AIM OF THE EXERCISE: Reproduce exactly, leaving out pictures, each line from the one holding "Image resolution: width=1218" through the final line of the listing, and add nothing.

★ ★ ★ ★ ★

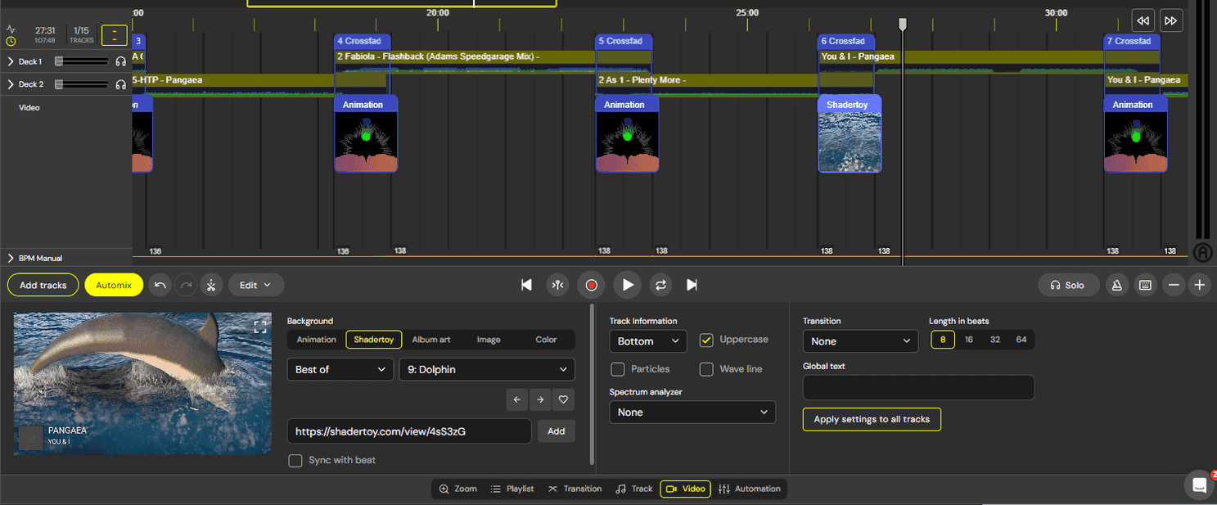The width and height of the screenshot is (1217, 505).
Task: Click the headphones icon on Deck 1
Action: tap(121, 60)
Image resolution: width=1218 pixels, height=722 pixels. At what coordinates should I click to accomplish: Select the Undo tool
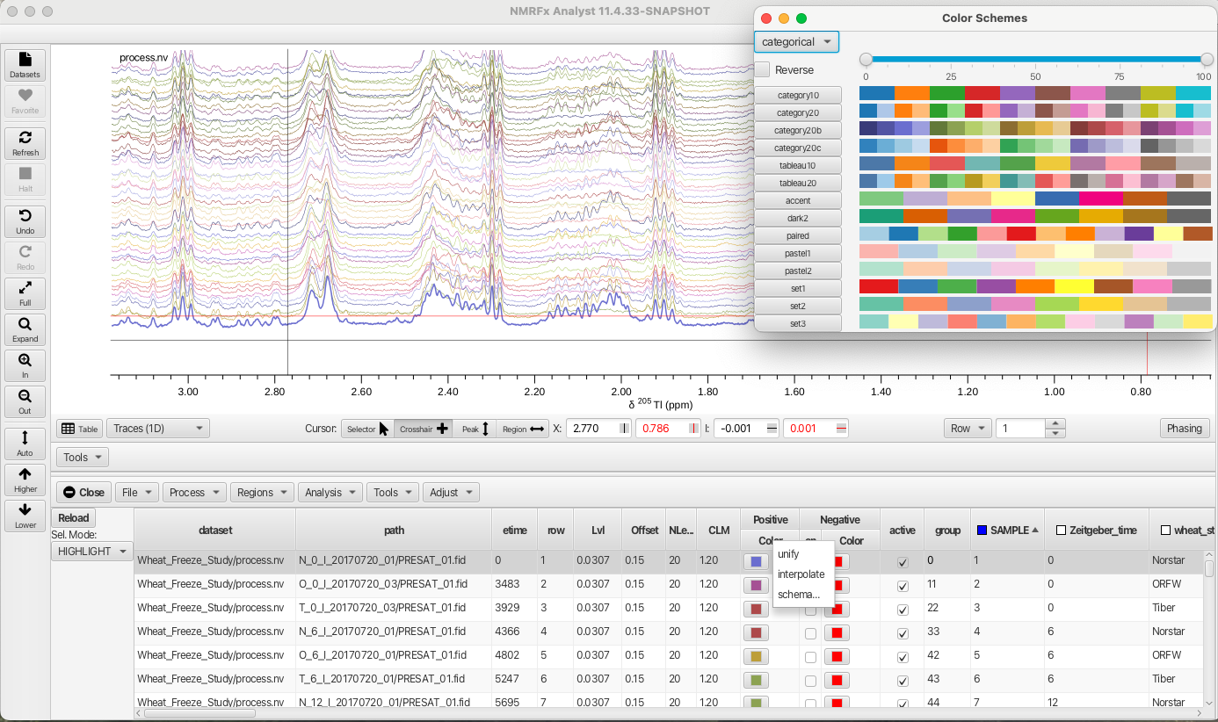coord(25,220)
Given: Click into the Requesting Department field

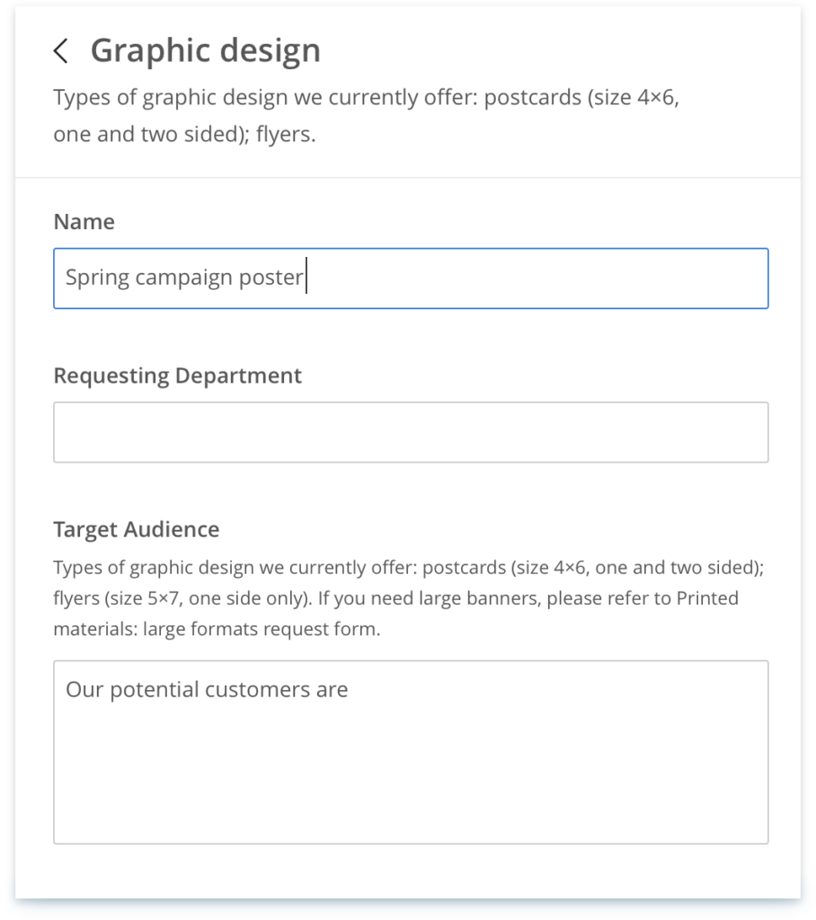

★ ★ ★ ★ ★

RESPONSE TO THIS TASK:
Image resolution: width=1218 pixels, height=722 pixels. At what coordinates should I click to accomplish: Select the Undo tool
coord(25,220)
Given: Click into the Requesting Department field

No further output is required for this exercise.